§ Aim of the task
What you return must be exactly the lines from the beginning of the material through the line containing "620x226 pixels.", both included, and no pictures.

§ Working data
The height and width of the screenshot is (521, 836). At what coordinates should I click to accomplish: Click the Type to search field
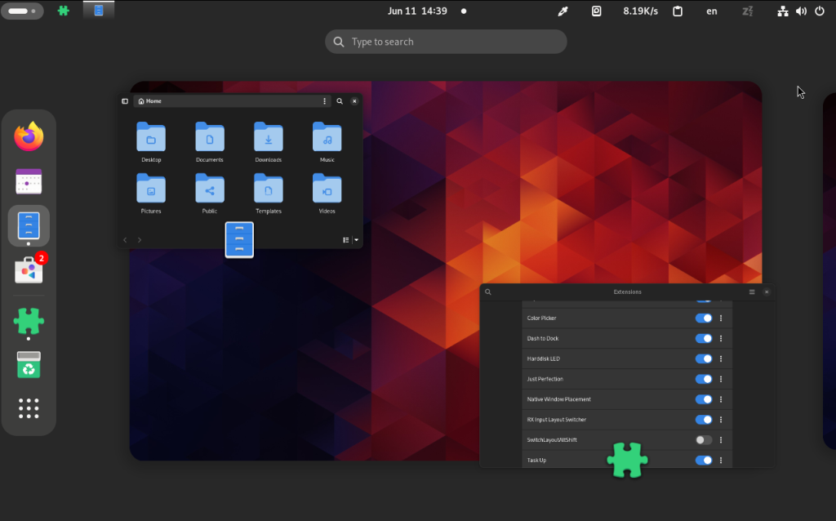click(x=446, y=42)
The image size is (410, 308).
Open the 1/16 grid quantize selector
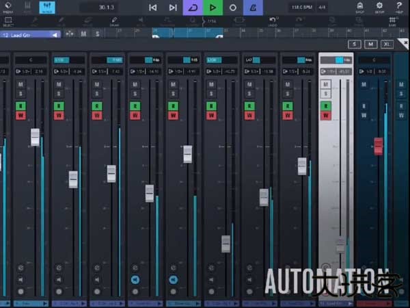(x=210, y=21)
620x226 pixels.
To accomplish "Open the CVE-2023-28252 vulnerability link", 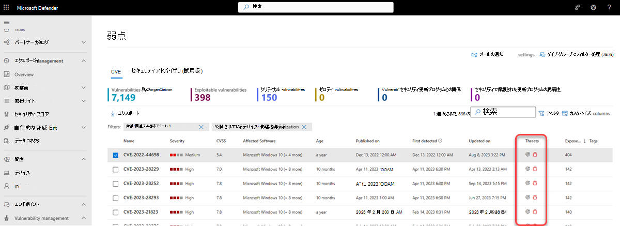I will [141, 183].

§ Completed exercise
The height and width of the screenshot is (521, 836). At what coordinates should I click to accomplish: Click the Type to search field
click(x=446, y=42)
The image size is (410, 308).
Open the 1/16 grid quantize selector
(x=210, y=21)
620x226 pixels.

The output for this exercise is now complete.